21

8.5K 277 47
                                    

    Zaspana sięgam ręka do telefonu, aby wyłączyć melodie Courtesy Call, wydobywającą się z kochanego budzika. Przysięgam, jakbym nie lubiła tej piosenki, to telefon już dawno wylądował, by na ścianie. Przeciągnęłam się na łóżku, po czym wstałam z niego i skierowałam się do szafy. Bez zbędnych ceregieli, wzięłam legginsy i czarną, zdecydowanie za dużą bluzą, skradzioną Danielowi. (Ale on o tym nie musi wiedzieć.) Od razu poszłam do łazienki, aby ogarnąć się jakoś i zejść na śniadanie, gdzie czekali już na mnie bracia. Dzisiaj mieliśmy całą trójką podjechać do szkoły, co w sumie było mi nawet na rękę. Przynajmniej nie będę iść sama. 

- Trzymaj kanapkę z serem białym i łososiem, tak jak lubisz. - Patryck uśmiechnął się i podał mi talerz. - Starałem się.

- Dziękuję, gdzie Daniel? 

- Ubiera się już do wyjścia, także zagęszczaj ruchy, bo nie czekamy na spóźnialskich, haha!

- No bardzo śmieszne. - chwyciłam kanapkę i pognałam za nim do przedpokoju, gdzie jedząc, równocześnie ubierałam się do wyjścia. 

   Droga do szkoły minęła pryejemnie, ale humor od razu mi spadł, kiedy sobie uświadomiłam, że dzisiaj zaczynam angielskim.
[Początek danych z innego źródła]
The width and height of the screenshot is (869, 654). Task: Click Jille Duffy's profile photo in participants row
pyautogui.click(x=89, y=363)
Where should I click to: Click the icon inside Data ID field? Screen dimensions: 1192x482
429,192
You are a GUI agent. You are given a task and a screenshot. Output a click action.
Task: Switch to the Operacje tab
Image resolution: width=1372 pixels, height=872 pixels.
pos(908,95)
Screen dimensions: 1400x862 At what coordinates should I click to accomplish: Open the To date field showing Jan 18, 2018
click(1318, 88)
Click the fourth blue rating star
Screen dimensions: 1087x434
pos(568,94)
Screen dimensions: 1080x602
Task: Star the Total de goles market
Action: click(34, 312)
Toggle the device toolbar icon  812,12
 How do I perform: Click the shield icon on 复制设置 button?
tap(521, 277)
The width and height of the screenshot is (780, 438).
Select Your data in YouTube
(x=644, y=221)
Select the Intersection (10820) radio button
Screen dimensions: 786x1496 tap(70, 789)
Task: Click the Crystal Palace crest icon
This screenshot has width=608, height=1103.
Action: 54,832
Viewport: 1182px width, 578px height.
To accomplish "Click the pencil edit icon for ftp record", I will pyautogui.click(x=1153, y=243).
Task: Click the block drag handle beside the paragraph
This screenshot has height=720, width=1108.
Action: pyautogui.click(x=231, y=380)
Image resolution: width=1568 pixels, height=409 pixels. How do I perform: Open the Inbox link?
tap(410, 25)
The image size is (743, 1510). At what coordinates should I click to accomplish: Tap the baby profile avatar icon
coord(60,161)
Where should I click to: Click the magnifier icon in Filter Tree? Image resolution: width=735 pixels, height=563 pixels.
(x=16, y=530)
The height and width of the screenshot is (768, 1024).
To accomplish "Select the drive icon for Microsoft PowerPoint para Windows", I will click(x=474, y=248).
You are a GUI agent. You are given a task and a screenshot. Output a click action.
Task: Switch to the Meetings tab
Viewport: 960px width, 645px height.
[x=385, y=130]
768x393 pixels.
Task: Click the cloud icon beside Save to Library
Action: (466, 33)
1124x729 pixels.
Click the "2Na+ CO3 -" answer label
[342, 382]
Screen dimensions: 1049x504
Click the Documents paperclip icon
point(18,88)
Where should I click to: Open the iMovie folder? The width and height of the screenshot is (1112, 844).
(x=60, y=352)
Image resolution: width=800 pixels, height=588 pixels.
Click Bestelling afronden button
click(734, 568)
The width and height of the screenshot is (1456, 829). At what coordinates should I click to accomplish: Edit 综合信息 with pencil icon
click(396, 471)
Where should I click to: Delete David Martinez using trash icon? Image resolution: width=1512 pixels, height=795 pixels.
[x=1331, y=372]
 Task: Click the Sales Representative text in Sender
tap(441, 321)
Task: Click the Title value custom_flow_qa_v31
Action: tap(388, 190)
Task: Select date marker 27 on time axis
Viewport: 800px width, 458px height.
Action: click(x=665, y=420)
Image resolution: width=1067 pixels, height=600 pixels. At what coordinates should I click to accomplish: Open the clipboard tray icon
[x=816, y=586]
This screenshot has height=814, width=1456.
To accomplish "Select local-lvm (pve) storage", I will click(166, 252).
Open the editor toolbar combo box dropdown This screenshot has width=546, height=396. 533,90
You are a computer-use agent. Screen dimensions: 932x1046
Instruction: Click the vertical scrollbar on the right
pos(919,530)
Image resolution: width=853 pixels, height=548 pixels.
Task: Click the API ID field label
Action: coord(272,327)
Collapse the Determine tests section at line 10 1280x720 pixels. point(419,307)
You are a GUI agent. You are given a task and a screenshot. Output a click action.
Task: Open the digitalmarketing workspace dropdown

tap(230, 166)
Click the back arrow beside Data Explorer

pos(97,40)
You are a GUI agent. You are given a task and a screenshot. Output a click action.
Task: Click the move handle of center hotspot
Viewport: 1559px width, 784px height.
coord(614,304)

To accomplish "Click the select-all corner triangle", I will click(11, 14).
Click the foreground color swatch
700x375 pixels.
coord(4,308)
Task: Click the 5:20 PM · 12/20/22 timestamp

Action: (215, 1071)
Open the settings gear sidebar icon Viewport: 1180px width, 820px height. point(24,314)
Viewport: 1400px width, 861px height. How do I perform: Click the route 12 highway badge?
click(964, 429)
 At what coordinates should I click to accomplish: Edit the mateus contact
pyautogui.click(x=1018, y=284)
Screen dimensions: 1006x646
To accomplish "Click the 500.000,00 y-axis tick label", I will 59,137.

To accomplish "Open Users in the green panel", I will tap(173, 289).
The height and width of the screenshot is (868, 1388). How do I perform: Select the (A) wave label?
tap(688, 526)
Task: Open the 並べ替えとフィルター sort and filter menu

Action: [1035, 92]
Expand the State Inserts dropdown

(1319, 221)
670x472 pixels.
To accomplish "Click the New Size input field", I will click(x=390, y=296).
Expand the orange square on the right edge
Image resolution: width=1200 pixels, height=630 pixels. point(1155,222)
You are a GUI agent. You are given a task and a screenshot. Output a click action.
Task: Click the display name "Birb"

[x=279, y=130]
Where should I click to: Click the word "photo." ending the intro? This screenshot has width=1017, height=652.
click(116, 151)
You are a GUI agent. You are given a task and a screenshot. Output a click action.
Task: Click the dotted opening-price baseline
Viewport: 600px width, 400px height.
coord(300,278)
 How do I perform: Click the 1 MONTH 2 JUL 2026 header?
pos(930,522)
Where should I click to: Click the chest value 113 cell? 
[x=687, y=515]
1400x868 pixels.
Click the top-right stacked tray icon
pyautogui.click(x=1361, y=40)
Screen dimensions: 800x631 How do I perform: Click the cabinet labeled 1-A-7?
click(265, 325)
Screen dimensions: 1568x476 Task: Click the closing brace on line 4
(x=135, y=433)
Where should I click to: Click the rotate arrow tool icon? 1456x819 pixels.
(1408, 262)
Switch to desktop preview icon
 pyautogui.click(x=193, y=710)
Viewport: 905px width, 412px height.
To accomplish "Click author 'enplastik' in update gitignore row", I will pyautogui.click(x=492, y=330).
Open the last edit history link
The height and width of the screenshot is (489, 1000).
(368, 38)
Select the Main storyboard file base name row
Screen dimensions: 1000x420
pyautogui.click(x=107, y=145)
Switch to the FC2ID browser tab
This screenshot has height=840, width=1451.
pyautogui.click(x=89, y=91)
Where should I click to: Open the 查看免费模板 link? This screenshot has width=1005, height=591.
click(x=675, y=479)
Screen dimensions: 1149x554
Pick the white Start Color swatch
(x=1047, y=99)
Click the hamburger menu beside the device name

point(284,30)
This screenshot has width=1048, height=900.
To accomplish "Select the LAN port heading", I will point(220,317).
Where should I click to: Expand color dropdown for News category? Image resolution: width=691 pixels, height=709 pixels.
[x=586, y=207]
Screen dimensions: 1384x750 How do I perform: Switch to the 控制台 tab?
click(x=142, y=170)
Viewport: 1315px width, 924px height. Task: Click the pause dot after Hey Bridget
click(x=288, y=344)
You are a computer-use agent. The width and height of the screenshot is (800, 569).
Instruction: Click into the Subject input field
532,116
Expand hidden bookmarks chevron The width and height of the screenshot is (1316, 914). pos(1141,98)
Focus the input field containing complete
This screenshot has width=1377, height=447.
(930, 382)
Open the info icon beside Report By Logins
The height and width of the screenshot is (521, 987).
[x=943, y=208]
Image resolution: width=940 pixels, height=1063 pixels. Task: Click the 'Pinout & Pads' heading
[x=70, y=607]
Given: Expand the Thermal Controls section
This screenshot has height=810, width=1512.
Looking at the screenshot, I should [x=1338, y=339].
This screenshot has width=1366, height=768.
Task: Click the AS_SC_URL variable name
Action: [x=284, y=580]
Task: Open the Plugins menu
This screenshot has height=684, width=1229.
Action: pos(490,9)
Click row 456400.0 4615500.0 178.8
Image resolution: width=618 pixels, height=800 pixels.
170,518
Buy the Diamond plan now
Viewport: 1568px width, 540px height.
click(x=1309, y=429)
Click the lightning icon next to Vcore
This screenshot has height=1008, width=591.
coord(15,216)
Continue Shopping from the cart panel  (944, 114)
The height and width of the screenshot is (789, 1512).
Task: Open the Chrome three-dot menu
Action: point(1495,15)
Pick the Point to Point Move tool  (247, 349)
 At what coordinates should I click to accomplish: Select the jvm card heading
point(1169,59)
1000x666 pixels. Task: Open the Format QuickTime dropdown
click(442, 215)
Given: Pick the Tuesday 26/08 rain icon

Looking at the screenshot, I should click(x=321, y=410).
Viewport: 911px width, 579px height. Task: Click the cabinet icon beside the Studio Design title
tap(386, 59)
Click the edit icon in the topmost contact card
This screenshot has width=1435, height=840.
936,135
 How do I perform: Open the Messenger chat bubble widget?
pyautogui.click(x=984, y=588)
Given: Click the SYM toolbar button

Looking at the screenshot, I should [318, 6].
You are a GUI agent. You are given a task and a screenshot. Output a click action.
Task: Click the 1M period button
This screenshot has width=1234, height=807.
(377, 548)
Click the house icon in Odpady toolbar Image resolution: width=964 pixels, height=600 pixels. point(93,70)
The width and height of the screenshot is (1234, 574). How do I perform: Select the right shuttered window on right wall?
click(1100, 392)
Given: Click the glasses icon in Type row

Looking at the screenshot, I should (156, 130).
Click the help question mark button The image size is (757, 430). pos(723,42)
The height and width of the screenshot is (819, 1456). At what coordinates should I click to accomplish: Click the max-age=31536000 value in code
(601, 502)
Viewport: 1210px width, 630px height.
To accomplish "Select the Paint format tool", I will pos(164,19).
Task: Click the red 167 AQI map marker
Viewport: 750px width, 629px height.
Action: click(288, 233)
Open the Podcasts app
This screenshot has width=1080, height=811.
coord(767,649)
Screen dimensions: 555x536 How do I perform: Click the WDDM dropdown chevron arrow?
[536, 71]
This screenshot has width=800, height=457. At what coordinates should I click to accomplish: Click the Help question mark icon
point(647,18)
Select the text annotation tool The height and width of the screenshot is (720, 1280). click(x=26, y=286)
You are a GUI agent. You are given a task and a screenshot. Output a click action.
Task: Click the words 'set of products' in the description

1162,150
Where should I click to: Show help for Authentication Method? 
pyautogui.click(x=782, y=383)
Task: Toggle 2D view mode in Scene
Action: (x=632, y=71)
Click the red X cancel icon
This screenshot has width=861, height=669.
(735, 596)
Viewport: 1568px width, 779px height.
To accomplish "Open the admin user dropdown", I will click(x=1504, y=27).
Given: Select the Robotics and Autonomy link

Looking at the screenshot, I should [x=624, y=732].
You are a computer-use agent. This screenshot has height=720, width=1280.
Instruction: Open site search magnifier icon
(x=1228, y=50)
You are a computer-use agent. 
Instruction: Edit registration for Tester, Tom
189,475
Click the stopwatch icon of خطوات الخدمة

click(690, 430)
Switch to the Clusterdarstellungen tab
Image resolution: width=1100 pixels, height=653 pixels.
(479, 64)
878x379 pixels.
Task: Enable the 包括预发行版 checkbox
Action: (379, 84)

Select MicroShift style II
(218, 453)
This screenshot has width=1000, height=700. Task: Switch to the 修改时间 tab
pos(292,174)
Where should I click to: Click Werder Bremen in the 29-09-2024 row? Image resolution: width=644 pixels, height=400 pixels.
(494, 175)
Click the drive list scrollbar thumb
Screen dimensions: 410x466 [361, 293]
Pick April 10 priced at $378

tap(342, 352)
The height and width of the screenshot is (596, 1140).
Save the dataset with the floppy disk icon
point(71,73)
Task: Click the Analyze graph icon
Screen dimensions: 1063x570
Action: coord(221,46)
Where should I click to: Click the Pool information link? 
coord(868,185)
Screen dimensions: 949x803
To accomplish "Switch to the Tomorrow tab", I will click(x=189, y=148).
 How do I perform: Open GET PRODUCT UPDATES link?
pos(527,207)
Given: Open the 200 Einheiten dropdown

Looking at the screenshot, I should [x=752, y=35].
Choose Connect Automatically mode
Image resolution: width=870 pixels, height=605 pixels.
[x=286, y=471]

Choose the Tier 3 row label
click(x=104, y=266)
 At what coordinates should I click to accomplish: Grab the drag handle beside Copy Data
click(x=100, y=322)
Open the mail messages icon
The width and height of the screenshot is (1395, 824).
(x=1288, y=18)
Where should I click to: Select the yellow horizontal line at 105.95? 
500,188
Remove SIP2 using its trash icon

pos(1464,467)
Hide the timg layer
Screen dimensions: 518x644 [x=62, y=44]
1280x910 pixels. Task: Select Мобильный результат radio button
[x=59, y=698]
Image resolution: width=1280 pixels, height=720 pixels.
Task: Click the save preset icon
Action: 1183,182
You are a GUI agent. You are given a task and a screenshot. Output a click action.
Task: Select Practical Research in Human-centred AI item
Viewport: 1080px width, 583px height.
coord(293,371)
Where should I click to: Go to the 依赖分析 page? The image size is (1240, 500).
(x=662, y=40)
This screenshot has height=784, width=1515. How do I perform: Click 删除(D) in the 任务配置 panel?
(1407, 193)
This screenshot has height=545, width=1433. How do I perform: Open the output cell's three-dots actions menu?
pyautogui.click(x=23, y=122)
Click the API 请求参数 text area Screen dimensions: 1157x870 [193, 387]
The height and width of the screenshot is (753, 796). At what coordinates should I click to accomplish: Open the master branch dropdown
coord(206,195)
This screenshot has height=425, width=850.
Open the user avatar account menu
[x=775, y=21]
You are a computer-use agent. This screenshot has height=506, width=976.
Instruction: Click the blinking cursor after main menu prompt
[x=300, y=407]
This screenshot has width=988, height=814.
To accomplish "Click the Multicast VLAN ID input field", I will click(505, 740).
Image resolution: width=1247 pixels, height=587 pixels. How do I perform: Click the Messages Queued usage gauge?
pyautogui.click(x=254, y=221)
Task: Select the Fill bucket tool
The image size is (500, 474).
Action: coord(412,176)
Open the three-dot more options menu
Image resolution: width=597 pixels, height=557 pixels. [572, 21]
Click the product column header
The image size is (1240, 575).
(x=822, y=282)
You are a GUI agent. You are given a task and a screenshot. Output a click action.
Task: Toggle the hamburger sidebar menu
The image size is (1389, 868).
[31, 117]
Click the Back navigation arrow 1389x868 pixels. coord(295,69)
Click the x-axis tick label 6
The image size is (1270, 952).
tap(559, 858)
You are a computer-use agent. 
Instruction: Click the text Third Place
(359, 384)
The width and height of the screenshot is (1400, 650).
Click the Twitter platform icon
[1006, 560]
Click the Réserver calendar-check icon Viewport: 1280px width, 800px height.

Jednak chłopakom bardzo to odpowiadało i nie kryli uśmiechów i chęci wytykania mi choroby podczas wycieczki. A najgorsze jest to, że ja się przy tym rumienię! Nie wiem, czemu. Znaczy wiem, czemu - podobało mi się spanie w jednym łóżku z Bellamy'm. I z chęcią powtórzyłabym to, ale dwa razy to już i tak za dużo jak na relacje nauczyciel-uczeń.

- No proszę, nasza Mycha spala po raz pierwszy w łóżku z mężczyzną? A może nie pierwszy? Hmm...? - szturchnął mnie pod żebrem Patrick, przez co się trochę zgięłam i oddalam mu pięścią w ramie.

- Spadaj prawiczku.

- Ja? Prawiczkiem? Hmm... Z tego co wiem, to już od dawna nim nie jestem.

- Baran. - rzuciłam pod nosem i ruszyłam szybszym krokiem do szafki, a braci zostawiłam za sobą. Przechodząc przed korytarzem napotkałam grupki dziewczyn chichoczące pod nosem i "z ukrycia" zerkające w moją stronę.  Nie wiem czemu, ale powodowało to u mnie złe przeczucie. Jakby coś się stało, ale nie wiem co. I to jest niepokojące. 

   Weszłam na drugie piętro i zauważyłam, że jedna z szafek szkolnych jest pobrudzona jakąś różową farbą i obklejona piórami, cekinami oraz śmieciami po batonikach. Podeszłam bliżej i się okazało, że to moja szafka. Nosz KURWA! Co to ma być, przepraszam bardzo? Zła minęłam szafkę i poszłam pod salę gdzie miałam mieć lekcję. Tam czekali już na mnie bracia. Gadali ze swoimi kumplami i śmiali się na pół korytarza. Wściekła minęłam ich i wparowałam do klasy, gdzie przy biurku stał Bellamy, a przy ławkach reszta klasy. Rzuciłam plecak na ostatnią ławkę w środkowym rzędzie i usiadłam na środku. 

   Kto mógł to zrobić? Nie, mam lepsze pytanie - DLACZEGO ktoś to zrobił? Przysięgam, że normalnie wypatroszę tego kogoś i powieszę skórę na antenie od szkolnego Internetu, która i tak nie działa! 

   Otworzyłam plecak, aby wyciągnąć z niego już wczoraj przygotowaną wodę. W sumie jedyne co w nim miałam to tylko to, bo wszystkie książki na dzisiaj, były w szafce. No cóż, będę musiała zakiełbasić chłopakom książki podczas lekcji. I tak ich zazwyczaj nawet nie otwierają na lekcjach, więc no... Z resztą zasada posiadania przedmiotów martwych (poza ludzkimi i zwierzęcymi zwłokami) może być między rodzeństwem taka sama, jak między osobami w związku. Moje, twoje, nasze, WSPÓLNE. Ha! 

Minutę przed dzwonkiem wparowali, nie weszli, wparowali bracia Wingedhands. 

- No panowie, zajmijcie miejsca i już spokój. - niski głos rozniósł się po klasie i wszyscy się uspokoili oraz zajęli miejsca. W tym bracia.